Dr Wilson added: “While Eddie clearly has many ancestors, if we want to trace a family line back through the generations, there are two ancestral lineages that we can learn much more about than the others, that of the father’s father’s father and the mother’s mother’s mother, and so on back in time.

“The fatherline is traced using the Y chromosome, a block of DNA a bit like a surname or a family crest that is handed down from father to son, and the motherline is tracked using a piece of DNA which is passed from a mother to her children, and it is known as mtDNA. Eddie retraces his motherline in the first episode and his fatherline in the second.”

The first programme from the two-part Meet the Izzards aired last night on BBC One, with the second due to be broadcast this evening.
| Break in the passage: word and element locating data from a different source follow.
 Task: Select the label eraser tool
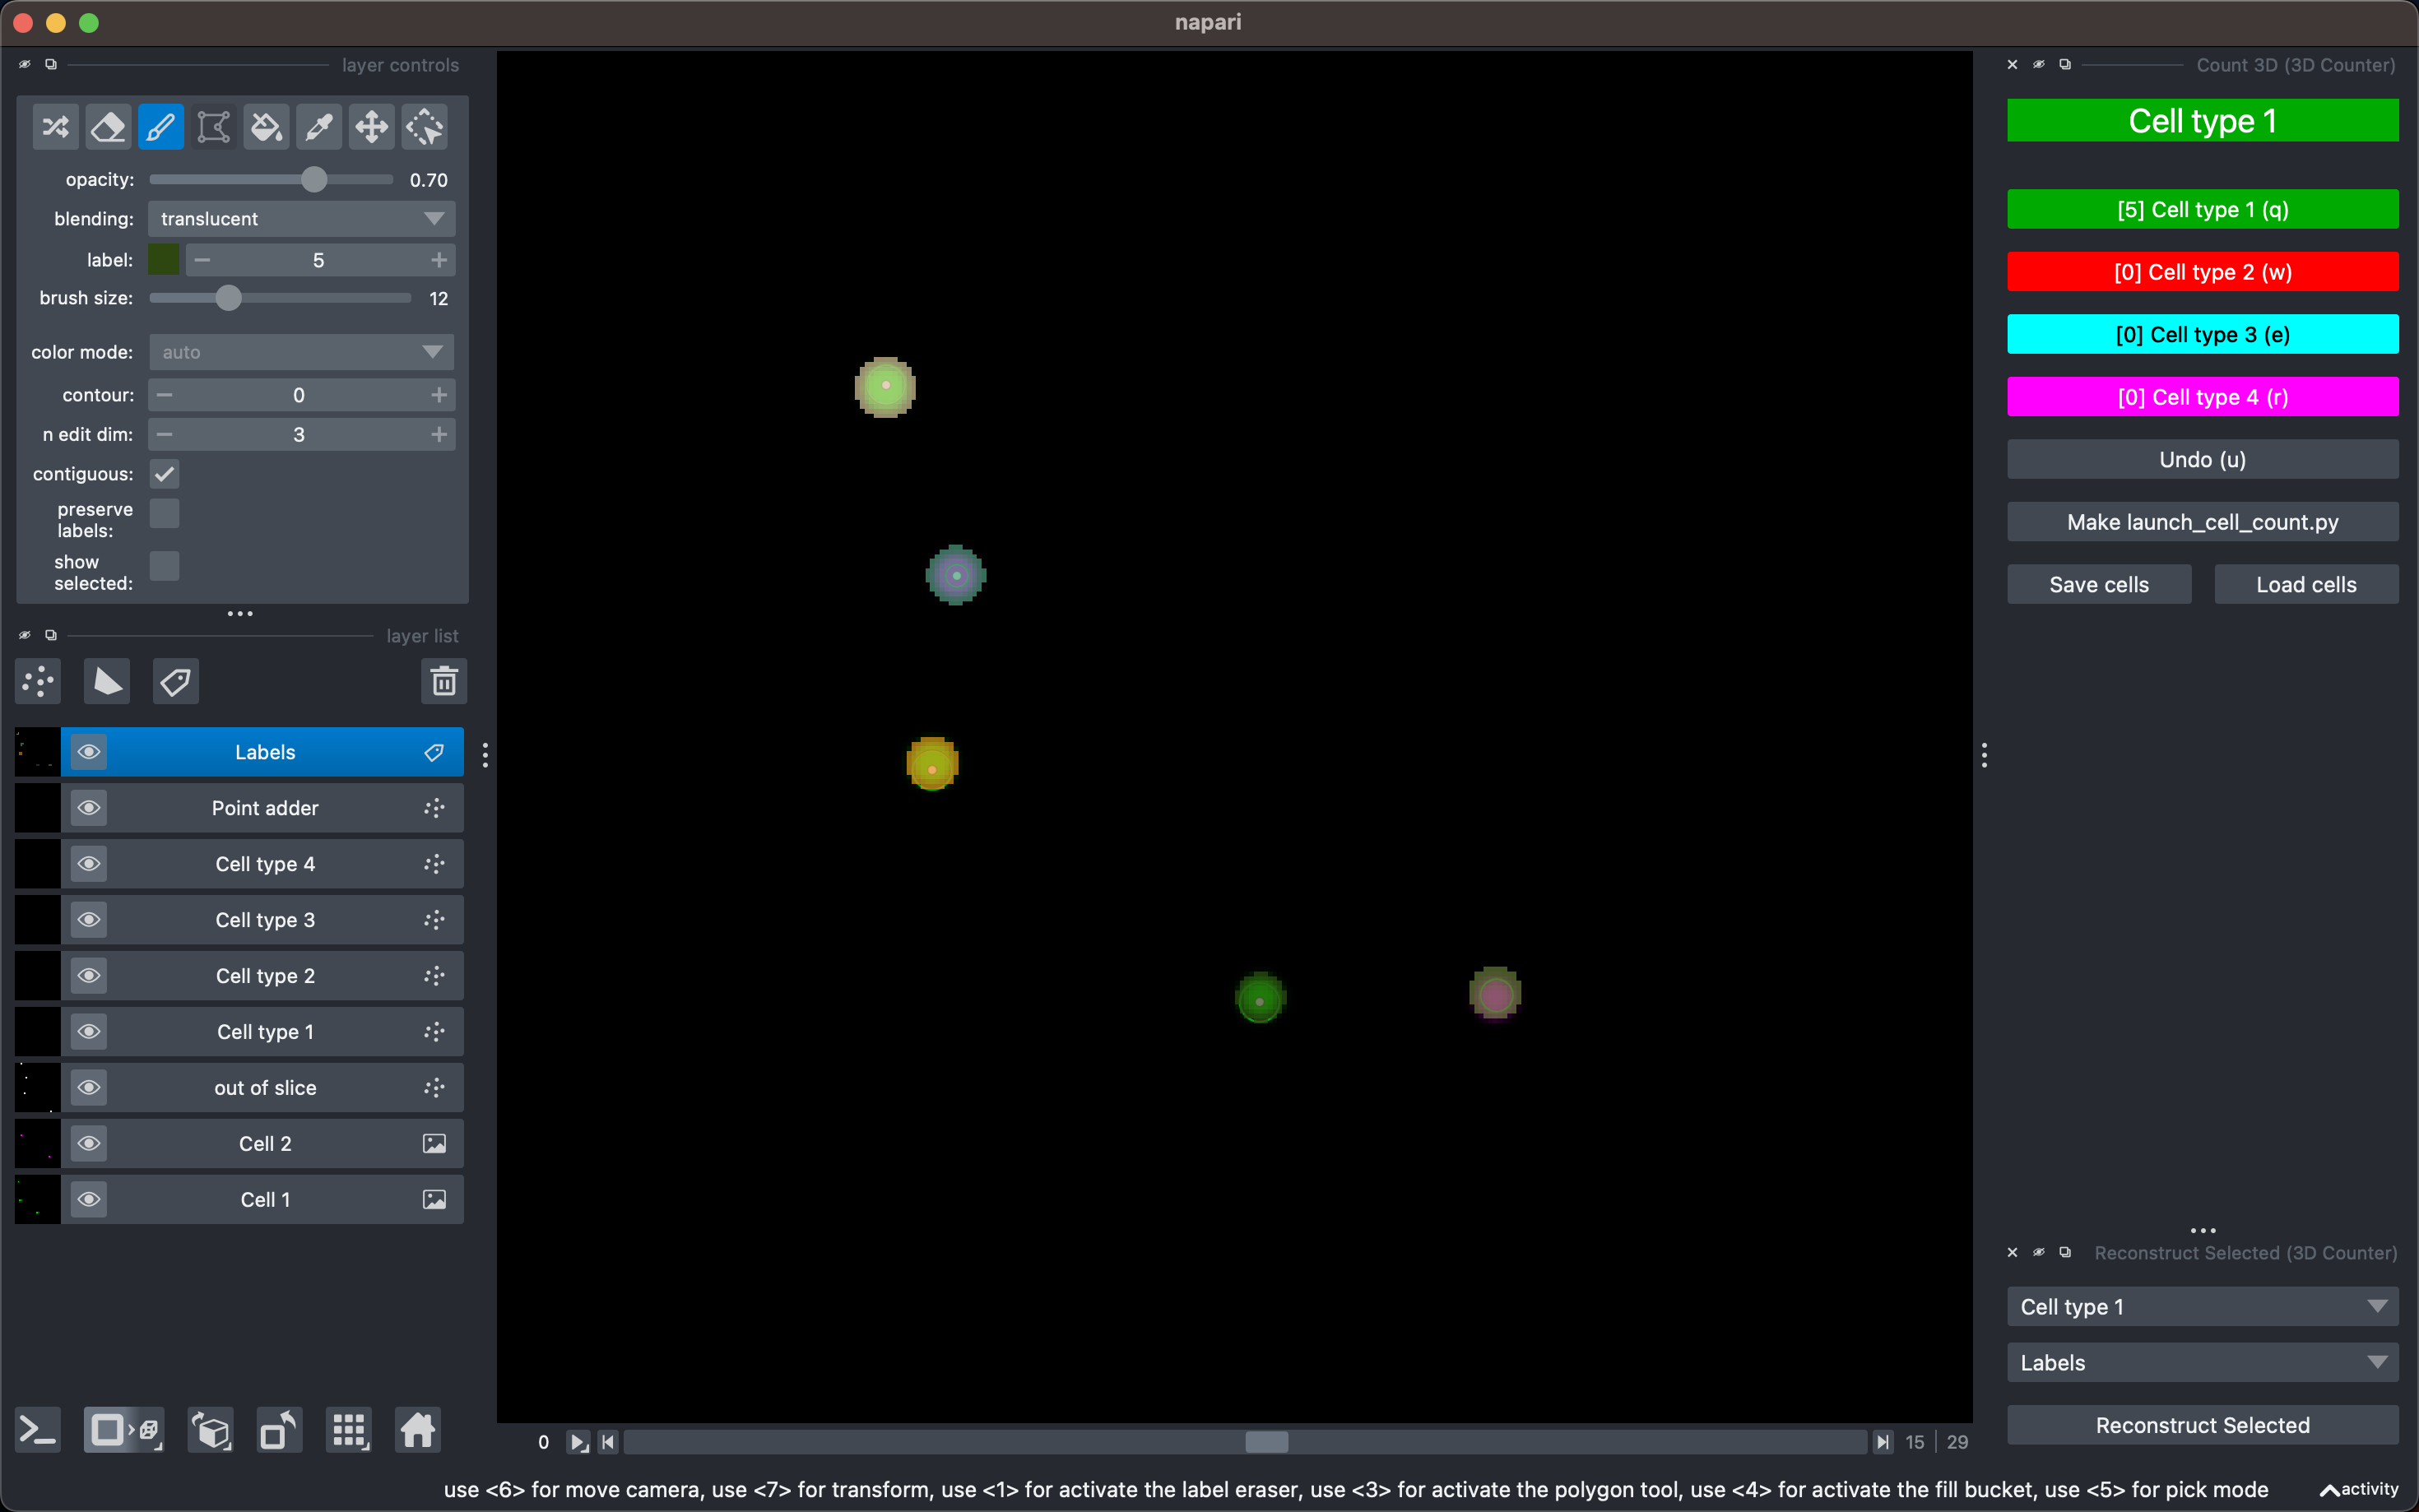tap(108, 127)
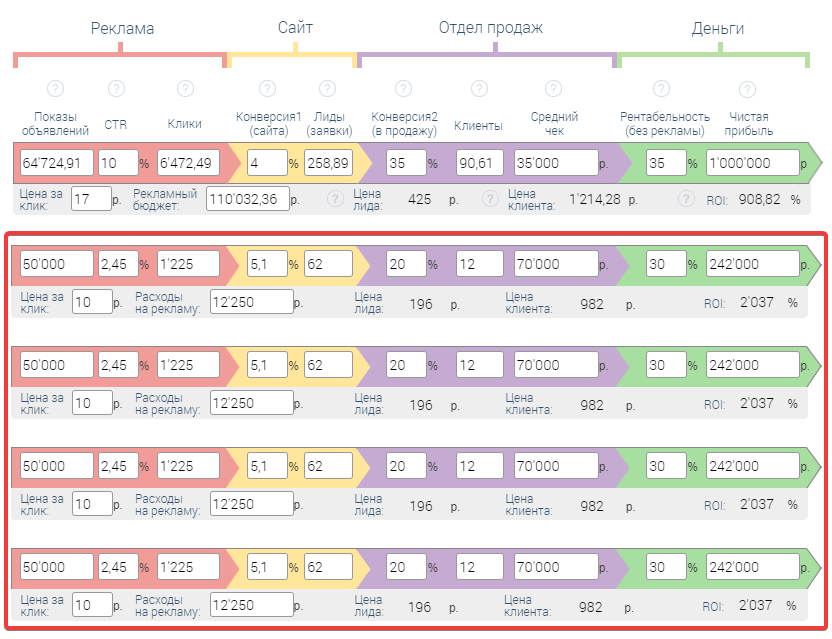Open help for Конверсия2 (в продажу)

[x=403, y=88]
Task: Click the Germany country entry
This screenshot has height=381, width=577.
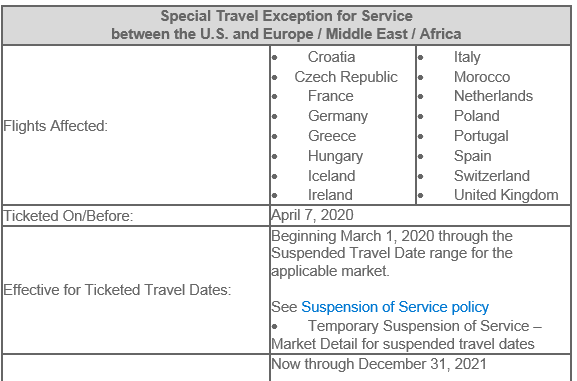Action: [338, 116]
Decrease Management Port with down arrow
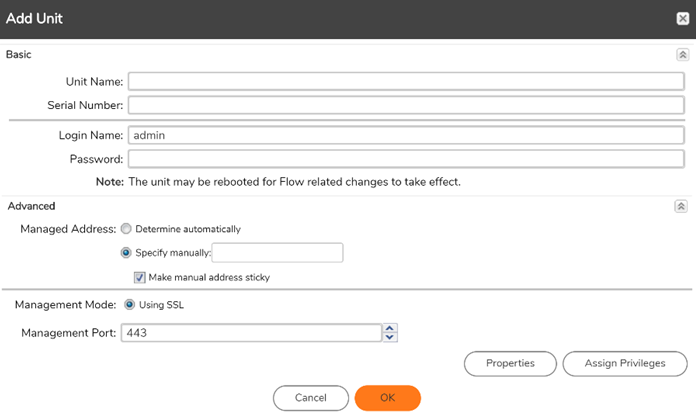The width and height of the screenshot is (696, 415). 391,338
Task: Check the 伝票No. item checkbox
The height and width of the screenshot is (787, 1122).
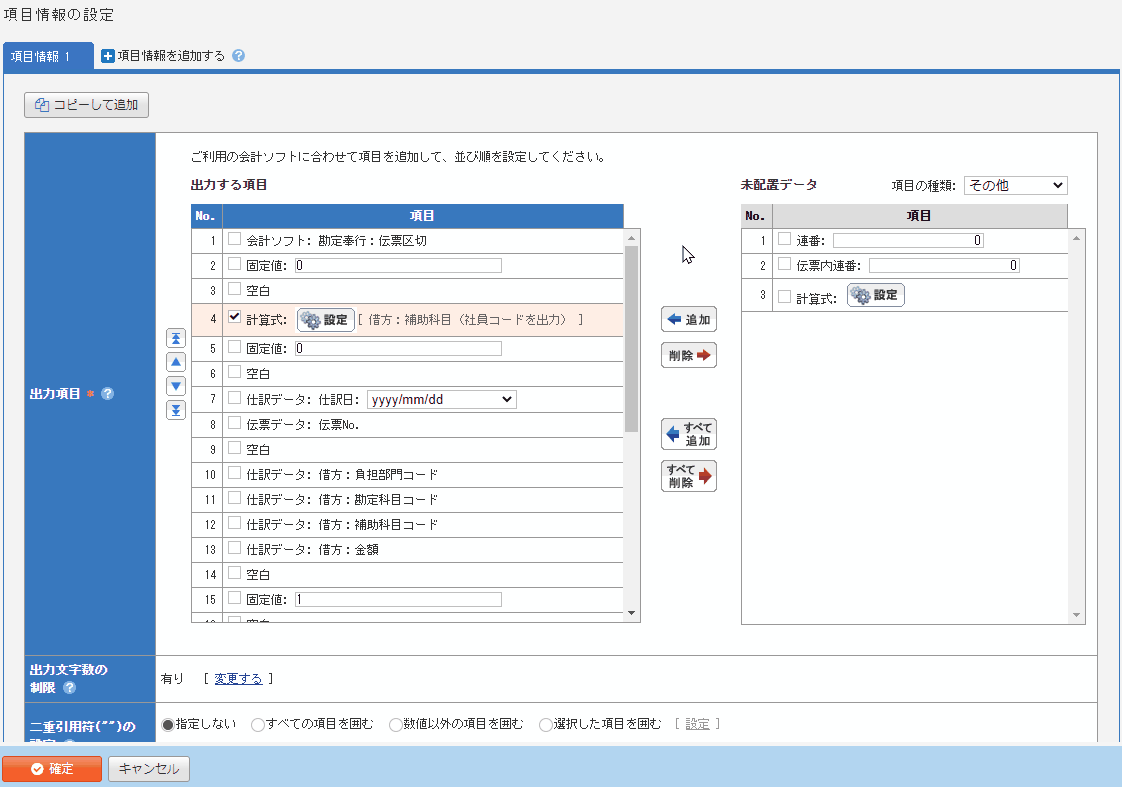Action: point(234,424)
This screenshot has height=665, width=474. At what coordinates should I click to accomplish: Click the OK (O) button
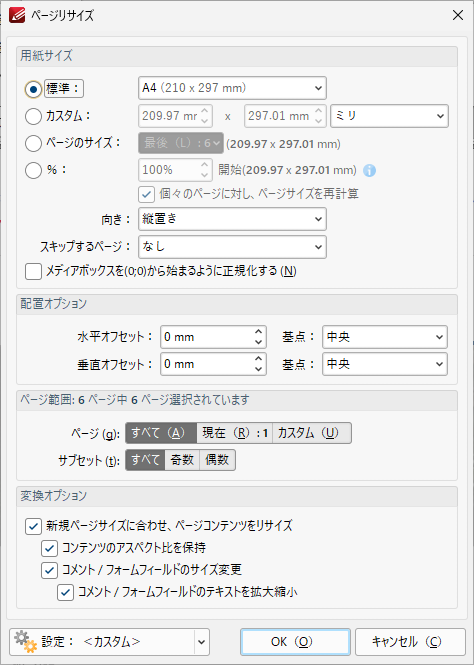tap(295, 642)

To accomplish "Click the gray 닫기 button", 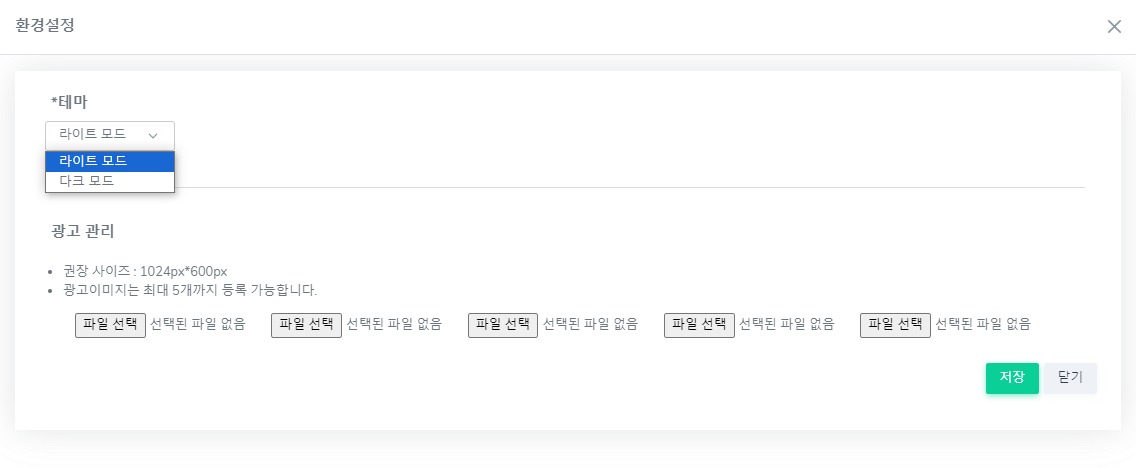I will 1070,378.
Mr Moffat and Izzard have both come a long way since they first met many years ago: “What’s lovely about the Eddie Izzard films is that when I was running the Edinburgh Festival Fringe all those years ago (1976-1981), I met Eddie when he was just starting out,” Mr Moffat told TheSouthern this week. “It’s great that a company based in Melrose seems to have this huge reach, not only geographically, but also in terms of the techniques and skills our people have.

“This sort of knowledge-based business is surely the sort of thing we should be doing in the Borders.

“In the 14 months we have been operating we have done the DNA of lots of well-known folks – Tom Conti’s, Fred Macaulay’s, Jeremy Vine’s, Michael Johnson’s – and now Eddie Izzard’s.

“It obviously publicises what we do, but it also extends our range. Every day we are dealing with customers from all over the world and at the same time building a store of new data, something that changes the way we see our history and ourselves.”